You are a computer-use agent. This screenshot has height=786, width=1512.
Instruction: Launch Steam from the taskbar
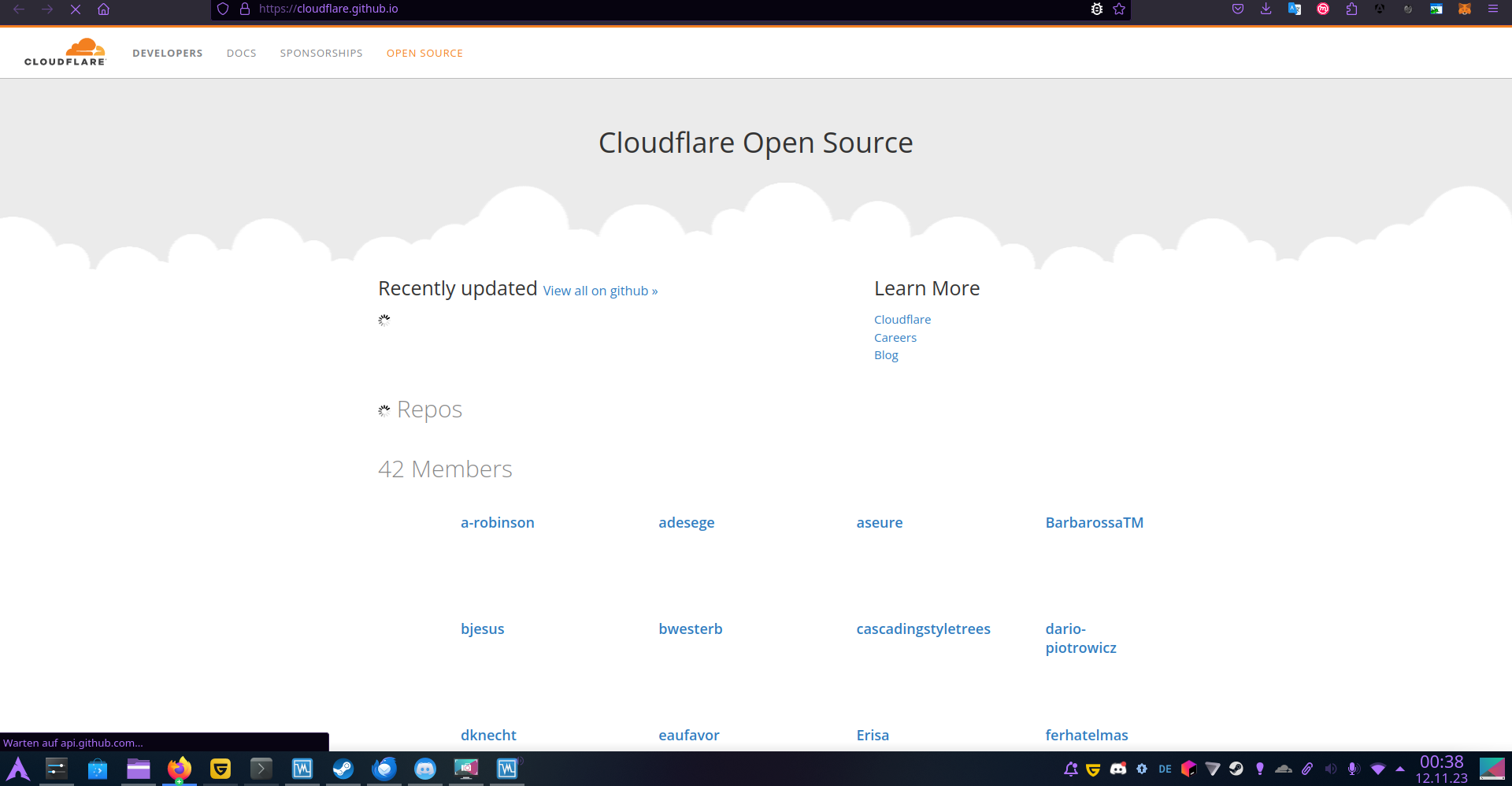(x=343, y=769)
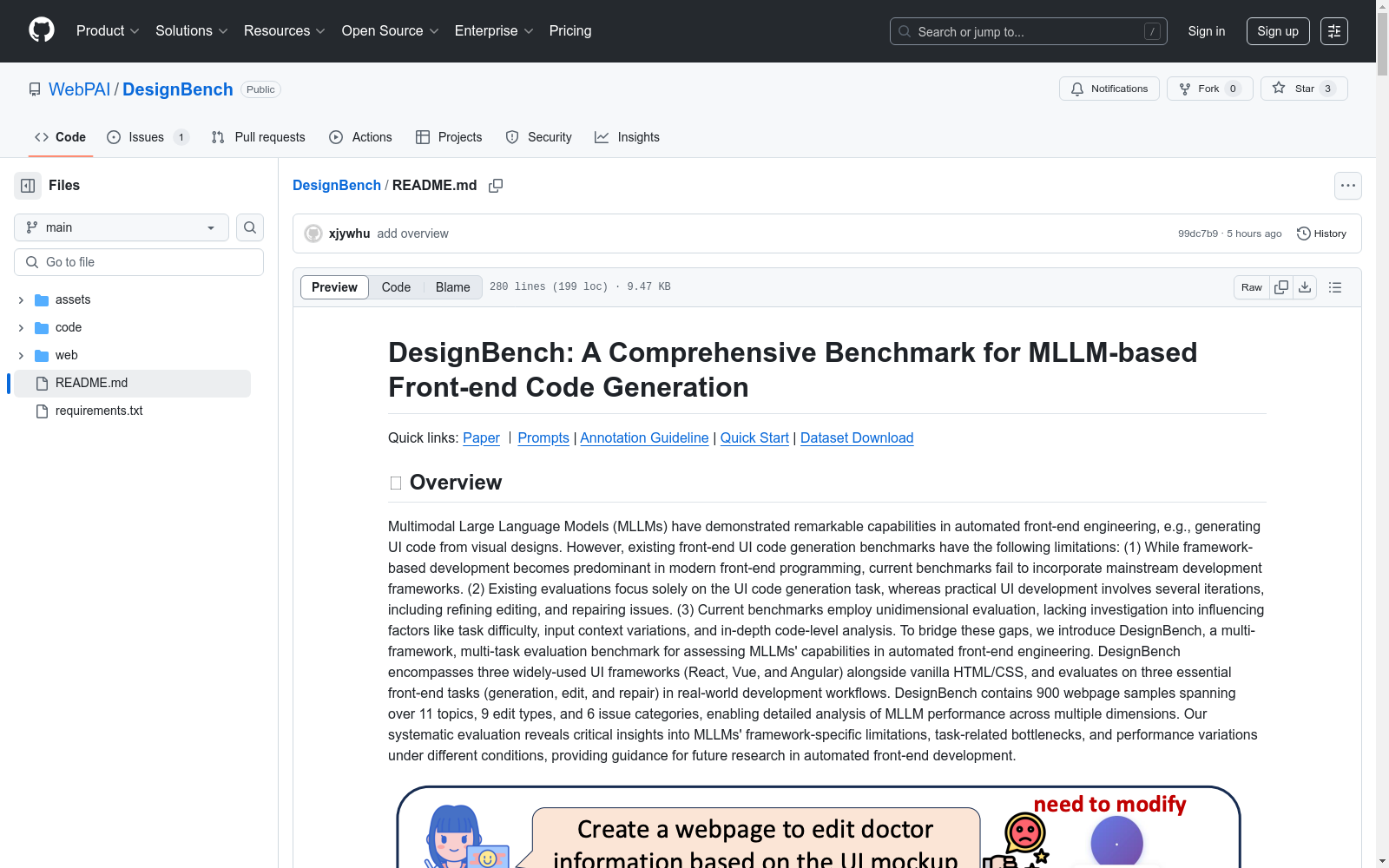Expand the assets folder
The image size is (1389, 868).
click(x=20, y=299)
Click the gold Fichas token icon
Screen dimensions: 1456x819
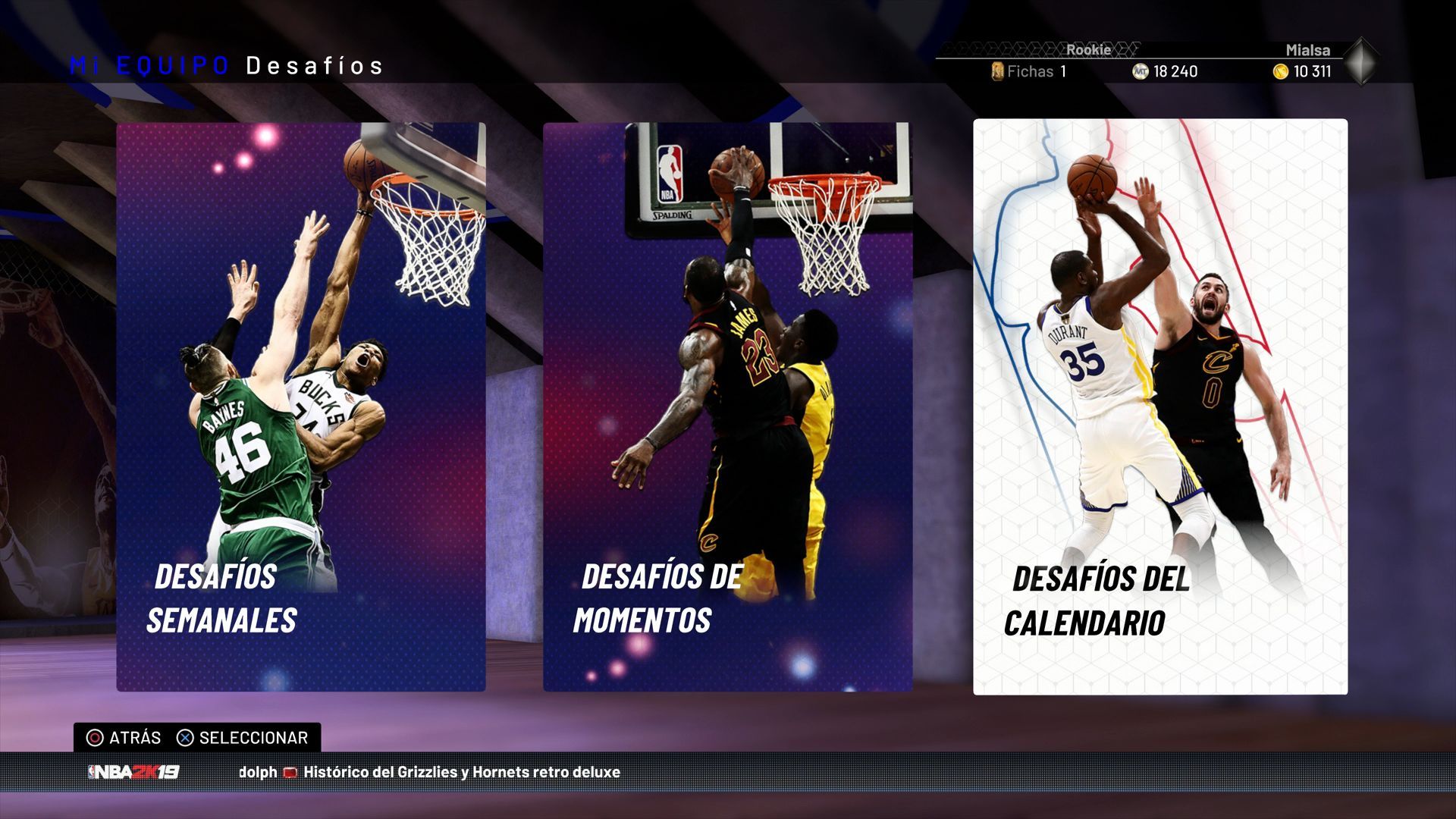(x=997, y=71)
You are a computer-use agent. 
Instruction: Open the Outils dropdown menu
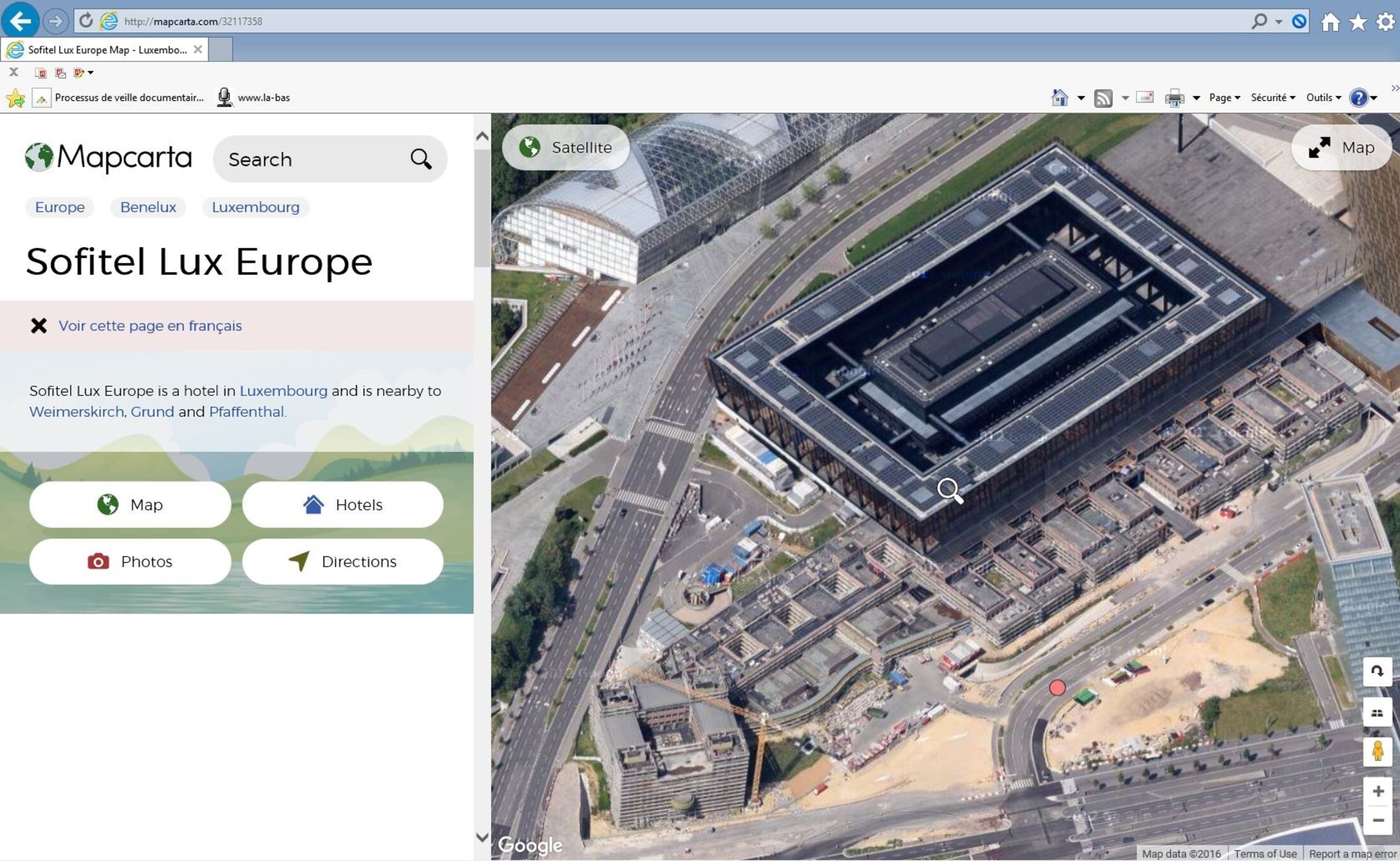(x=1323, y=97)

• • •

## Exercise description
Only the number is wanted: how many lines in the data include the word "computer"?

## Reply to the exercise
2